Strange Times at Innovative Program High - OZY | A Modern Media Company

Strange Times at Innovative Program High

Strange Times at Innovative Program High

By Libby Coleman


Because if you thought your high school was weird, think again.

By Libby Coleman

Nothing reveals as much about a society, and its future, as its high schools. Yet amid accelerating change — widening inequality, unprecedented globalization and technological advances — high schools have lagged woefully behind. There are, of course, exceptions. Follow OZY’s special seriesHigh School, Disrupted to find out about the global leaders, cutting-edge trends and big ideas reimagining secondary education — for the better.

Instead of the snoozefest that is first period, mornings at Innovative Program High School began with psychocalisthenics and tai chi stretches.

That’s just where the differences between traditional schools and this 1970s education experiment began. In 1970, a handful of teachers set up shop on the campus of the public University High School in Los Angeles and created an offshoot, with philosophical underpinnings like Zen, Erhard Seminars Training (aka Est, which gained prominence in the ’70s) and Scientology. Admittance was by lottery at first; in the school’s tenure, the ranks grew from some 100 students to around 200. Little, if anything, was typical about the school, which survived long enough to see Nixon’s resignation, the Vietnam War end and the 1973 oil crisis.

A conference with a teacher … could become a debate over one’s deserved grade.

At IPS, grades weren’t traditional. A conference with a teacher, for example, could become a debate over one’s deserved grade. If your argument stunk, “you wouldn’t get a grade,” former IPS student Karen Hampton says. Reasoning and rhetoric were key. Hampton recalls earning an A in a class taught by one of the school co-founders Fred Holtby — students called him by his first name — and being elated.

So were extracurricular activities the way to stack your résumé, as they are today? Not in the least. There were no clubs at IPS, says former student Joel Drucker. There were many types of students, according to Michael Apstein, who also attended IPS. Some were too smart to be engaged by typical classes; others bombed out of school because of family issues or chemical difficulties and needed something else.

Experimental education existed in the United States long before IPS. The modern birth of educational experiments began with John Dewey’s progressive education back in the 1890s. The core of progressive education formed a Montessori-like approach: hands-on learning, personalized accountability and emphasis on critical thinking rather than learning by rote, aka memorization.    

At IPS, sometimes the students learned from one another. Other times, the faculty taught what they called “frames,” a perspective-focused class that eschewed traditional tests. Some activities were built to break a person’s crunch-o-meter. “We’d have weekly withholds,” says former student Laurie Wagner. “It was a chance to go up to another student and talk about something you had been keeping from them. Maybe you had a crush on them, or maybe they had said something that hurt you. It was a weekly chance to clear all of that.”

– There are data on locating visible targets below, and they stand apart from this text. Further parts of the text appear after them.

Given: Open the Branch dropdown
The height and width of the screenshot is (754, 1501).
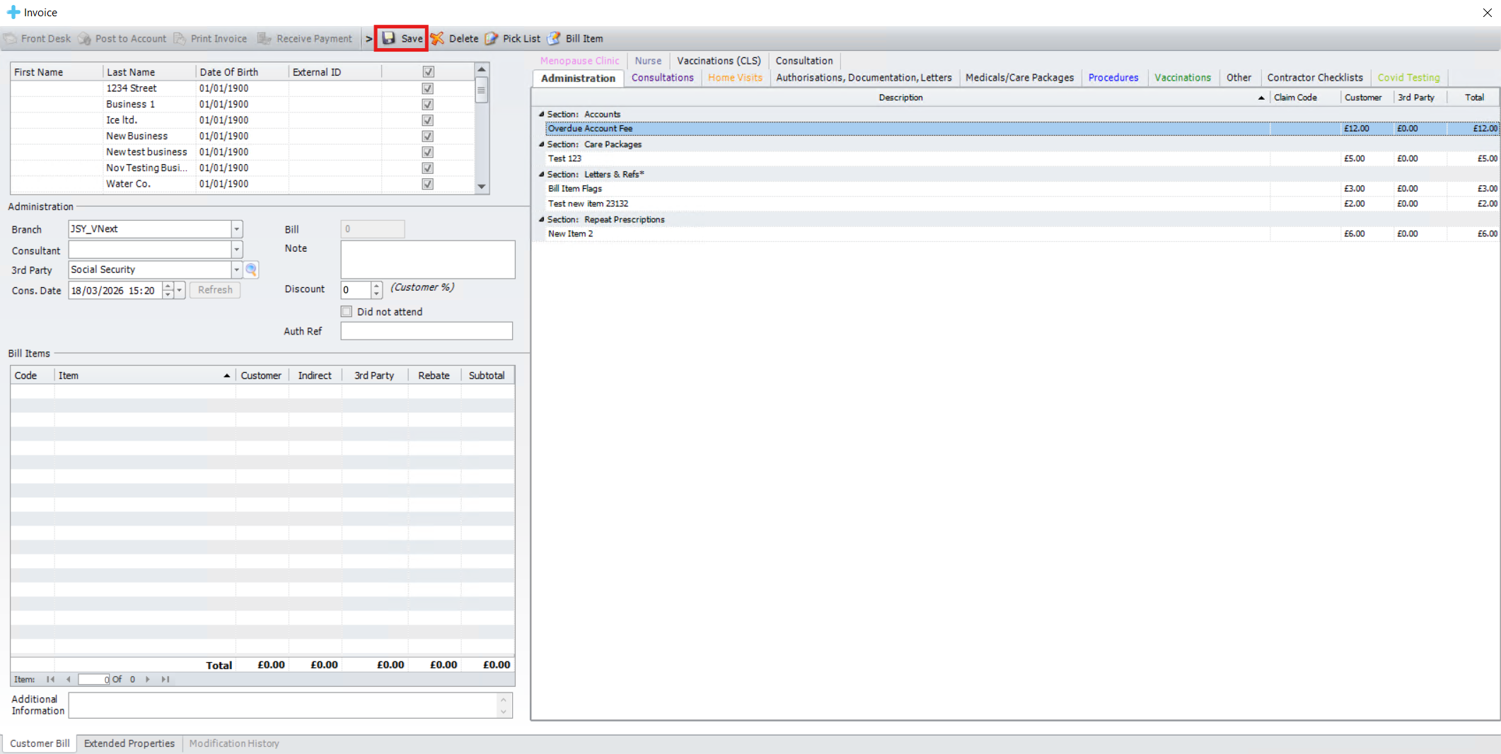Looking at the screenshot, I should coord(236,229).
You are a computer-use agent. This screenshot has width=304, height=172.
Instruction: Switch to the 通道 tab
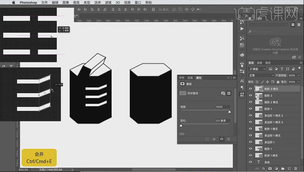(x=260, y=63)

Then there was an exercise in some classes called the “death process,” Drucker says. Students would lie down and close their eyes while peers talked like they were at their funeral. “There was a philosophy behind IPS and an exploration of what it is to be a human that was completely foreign to the regular curriculum of high school,” says musician and former IPS student Paul Roessler. The different curriculum meant that the transition to college was difficult for some. “I have a lot of friends from IPS who I know would tell you college was a shock to them,” Apstein says. Some traditional abilities lagged behind. “Some of the skills, because we didn’t do as much writing, were made up for later,” Hampton says.  

Sure, it was the ’70s, and plenty of drugs were in play even if drug use wasn’t condoned by the teachers. Affluent schools, Hampton says, saw students smoking pot and taking mushrooms or other mind-expanding drugs. “Inner-city schools would get cracked down, but anyone who knew, knew more was going on at affluent schools,” she says. But mostly, Drucker says, love and emotional intelligence were honed at the school. Hugs abounded. Drucker, who used to play tennis competitively, says he remembers two IPS teachers playing tennis and not taking advantage of their opportunities. He critiqued one of their shots for not being aggressive enough, and the teacher told him, “Oh no, this is cooperative competition. We’re not about winning at all costs. That’s what cost Richard Nixon.”

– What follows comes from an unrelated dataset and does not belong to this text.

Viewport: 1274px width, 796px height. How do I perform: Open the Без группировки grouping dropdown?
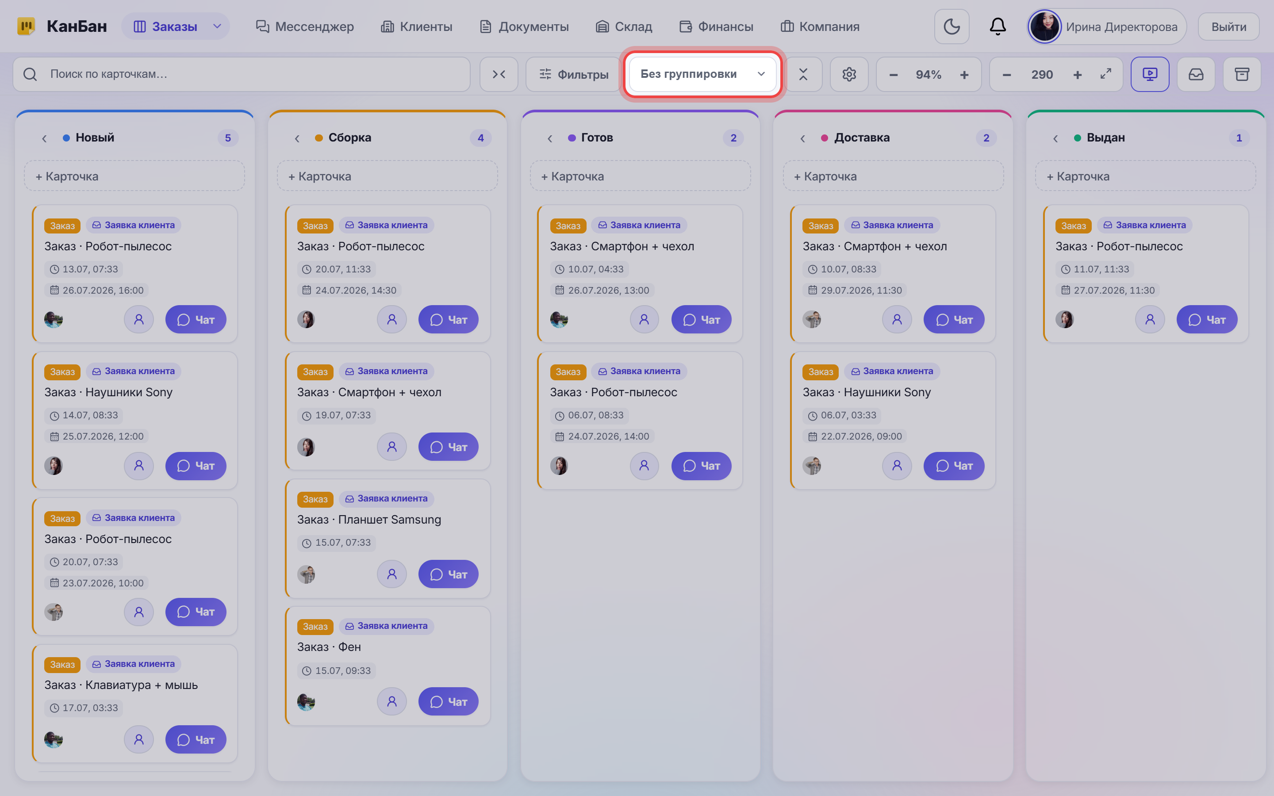[702, 74]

The school dabbled in religion, layering in Zen, Est and Scientology (the first Scientology church opened in Los Angeles in 1954). “Est and Scientology were both parts of the program, but sort of veiled,” Wagner says. “I think they picked parts that they thought would be the most helpful to us.” Later, Scientology received more emphasis, but many students weren’t buying it. “I left five weeks into [my senior year] because of Scientology — I was not getting involved in that,” Hampton says.

By 1978, IPS was nearing its end. A new principal at parent school University High was determined to end the experiment. Students knew the fate of their school, and at graduation, when the principal of Uni High handed out IPS diplomas, the students enjoyed one final act of defiance to the establishment. “Our rebellion was to not shake his hand when he gave us the diploma,” Drucker says.